BEGIN
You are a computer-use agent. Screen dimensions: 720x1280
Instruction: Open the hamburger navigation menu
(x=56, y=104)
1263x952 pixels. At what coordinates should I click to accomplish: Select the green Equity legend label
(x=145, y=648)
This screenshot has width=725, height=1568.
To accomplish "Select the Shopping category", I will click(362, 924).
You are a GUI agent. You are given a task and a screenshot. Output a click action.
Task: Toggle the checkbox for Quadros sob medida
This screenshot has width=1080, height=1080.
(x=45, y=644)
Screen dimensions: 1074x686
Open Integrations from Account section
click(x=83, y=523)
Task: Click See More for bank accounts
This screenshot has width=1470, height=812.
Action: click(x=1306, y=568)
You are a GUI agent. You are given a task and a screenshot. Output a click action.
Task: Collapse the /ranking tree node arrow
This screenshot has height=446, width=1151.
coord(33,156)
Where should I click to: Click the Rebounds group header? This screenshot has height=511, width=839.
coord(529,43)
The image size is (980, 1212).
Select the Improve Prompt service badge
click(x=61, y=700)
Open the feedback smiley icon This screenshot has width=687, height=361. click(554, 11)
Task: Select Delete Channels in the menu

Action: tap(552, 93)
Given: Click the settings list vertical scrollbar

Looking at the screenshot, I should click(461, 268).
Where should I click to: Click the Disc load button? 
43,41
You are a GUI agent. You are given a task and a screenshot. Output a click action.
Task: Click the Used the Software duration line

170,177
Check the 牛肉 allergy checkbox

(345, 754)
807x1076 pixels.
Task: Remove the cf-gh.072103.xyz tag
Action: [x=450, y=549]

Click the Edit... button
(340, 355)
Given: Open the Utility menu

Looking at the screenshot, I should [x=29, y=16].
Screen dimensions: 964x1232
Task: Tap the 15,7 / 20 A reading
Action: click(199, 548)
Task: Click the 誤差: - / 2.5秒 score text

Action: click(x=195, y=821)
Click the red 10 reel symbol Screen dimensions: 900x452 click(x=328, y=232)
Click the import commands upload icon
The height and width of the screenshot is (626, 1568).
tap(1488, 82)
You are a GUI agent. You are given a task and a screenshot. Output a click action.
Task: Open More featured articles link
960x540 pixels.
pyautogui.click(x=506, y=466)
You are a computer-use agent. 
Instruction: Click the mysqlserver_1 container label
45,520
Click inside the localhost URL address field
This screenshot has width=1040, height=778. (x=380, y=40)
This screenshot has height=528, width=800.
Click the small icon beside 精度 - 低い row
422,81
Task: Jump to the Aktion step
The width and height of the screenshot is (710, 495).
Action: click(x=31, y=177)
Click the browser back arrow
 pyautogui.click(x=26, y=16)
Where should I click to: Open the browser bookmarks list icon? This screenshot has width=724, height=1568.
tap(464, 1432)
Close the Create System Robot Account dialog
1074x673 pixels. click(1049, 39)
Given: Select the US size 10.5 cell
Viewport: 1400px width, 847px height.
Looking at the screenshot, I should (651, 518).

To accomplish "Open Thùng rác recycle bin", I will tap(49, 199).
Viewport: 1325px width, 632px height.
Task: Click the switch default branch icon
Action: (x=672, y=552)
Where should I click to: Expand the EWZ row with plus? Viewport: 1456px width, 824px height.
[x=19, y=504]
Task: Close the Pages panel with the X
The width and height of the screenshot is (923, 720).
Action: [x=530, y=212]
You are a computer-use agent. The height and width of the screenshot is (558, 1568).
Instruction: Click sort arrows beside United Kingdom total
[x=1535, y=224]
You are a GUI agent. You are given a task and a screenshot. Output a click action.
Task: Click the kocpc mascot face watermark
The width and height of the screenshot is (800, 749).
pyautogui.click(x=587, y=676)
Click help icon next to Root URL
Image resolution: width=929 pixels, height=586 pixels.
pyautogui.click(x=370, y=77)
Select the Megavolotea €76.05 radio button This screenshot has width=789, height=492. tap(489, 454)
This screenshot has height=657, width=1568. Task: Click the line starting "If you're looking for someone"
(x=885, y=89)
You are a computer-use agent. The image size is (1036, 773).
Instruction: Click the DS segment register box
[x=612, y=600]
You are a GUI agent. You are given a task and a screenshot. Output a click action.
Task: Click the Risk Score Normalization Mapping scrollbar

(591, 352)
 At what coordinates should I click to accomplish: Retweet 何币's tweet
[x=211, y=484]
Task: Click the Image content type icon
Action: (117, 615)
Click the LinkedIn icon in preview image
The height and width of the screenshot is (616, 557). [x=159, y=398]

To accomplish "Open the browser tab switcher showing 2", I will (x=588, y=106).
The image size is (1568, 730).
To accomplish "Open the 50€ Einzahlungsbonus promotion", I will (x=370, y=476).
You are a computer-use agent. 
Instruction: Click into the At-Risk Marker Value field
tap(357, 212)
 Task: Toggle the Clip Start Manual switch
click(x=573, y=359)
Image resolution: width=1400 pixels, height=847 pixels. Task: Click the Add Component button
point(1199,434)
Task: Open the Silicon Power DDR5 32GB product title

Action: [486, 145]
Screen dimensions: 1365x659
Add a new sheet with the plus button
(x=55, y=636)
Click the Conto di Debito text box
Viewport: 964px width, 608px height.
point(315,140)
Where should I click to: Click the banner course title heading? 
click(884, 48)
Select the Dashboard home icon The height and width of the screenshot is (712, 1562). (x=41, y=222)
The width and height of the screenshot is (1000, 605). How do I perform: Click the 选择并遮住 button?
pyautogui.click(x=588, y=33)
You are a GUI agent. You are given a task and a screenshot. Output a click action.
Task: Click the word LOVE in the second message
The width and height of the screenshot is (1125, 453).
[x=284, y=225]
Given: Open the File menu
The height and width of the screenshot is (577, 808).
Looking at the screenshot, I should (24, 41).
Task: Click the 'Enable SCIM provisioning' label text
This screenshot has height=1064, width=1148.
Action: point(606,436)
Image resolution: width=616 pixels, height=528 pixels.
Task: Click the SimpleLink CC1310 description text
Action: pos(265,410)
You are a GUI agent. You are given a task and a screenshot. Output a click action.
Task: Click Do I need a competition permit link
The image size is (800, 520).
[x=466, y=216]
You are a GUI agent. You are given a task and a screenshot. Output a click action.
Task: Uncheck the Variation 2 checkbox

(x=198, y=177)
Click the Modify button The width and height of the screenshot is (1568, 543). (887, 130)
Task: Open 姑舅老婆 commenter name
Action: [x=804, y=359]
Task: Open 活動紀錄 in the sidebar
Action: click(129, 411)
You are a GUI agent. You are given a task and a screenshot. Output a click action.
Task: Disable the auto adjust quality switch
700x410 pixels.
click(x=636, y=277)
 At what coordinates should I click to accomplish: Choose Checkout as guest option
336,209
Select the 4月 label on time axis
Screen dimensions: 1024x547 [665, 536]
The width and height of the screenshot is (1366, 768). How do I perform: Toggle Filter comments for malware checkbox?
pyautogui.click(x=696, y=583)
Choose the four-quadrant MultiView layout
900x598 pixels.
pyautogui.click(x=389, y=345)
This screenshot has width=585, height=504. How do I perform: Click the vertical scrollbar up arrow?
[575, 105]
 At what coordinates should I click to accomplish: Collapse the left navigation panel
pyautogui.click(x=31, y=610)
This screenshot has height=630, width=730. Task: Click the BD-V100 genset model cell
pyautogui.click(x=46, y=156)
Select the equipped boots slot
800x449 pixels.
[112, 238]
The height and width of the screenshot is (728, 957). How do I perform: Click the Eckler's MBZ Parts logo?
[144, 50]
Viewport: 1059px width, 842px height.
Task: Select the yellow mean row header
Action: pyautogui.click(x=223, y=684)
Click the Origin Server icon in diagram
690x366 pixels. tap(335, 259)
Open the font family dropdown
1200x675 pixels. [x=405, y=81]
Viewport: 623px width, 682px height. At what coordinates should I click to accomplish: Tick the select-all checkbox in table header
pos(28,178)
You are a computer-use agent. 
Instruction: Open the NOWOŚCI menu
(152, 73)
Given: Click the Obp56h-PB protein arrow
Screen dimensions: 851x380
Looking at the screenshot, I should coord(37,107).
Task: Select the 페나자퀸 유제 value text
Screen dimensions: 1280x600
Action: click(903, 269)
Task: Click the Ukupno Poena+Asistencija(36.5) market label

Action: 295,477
END
• [Brief]
From the records above, repeat exactly the lines from the one with "Given: Open the File menu" through the one with "Task: Disable the auto adjust quality switch", both included.

• [Exercise output]
Given: Open the File menu
The height and width of the screenshot is (577, 808).
Looking at the screenshot, I should (24, 41).
Task: Click the 'Enable SCIM provisioning' label text
This screenshot has height=1064, width=1148.
Action: point(606,436)
Image resolution: width=616 pixels, height=528 pixels.
Task: Click the SimpleLink CC1310 description text
Action: pos(265,410)
You are a GUI agent. You are given a task and a screenshot. Output a click action.
Task: Click Do I need a competition permit link
The image size is (800, 520).
[x=466, y=216]
You are a GUI agent. You are given a task and a screenshot. Output a click action.
Task: Uncheck the Variation 2 checkbox

(x=198, y=177)
Click the Modify button The width and height of the screenshot is (1568, 543). (887, 130)
Task: Open 姑舅老婆 commenter name
Action: [x=804, y=359]
Task: Open 活動紀錄 in the sidebar
Action: click(129, 411)
You are a GUI agent. You are given a task and a screenshot. Output a click action.
Task: Disable the auto adjust quality switch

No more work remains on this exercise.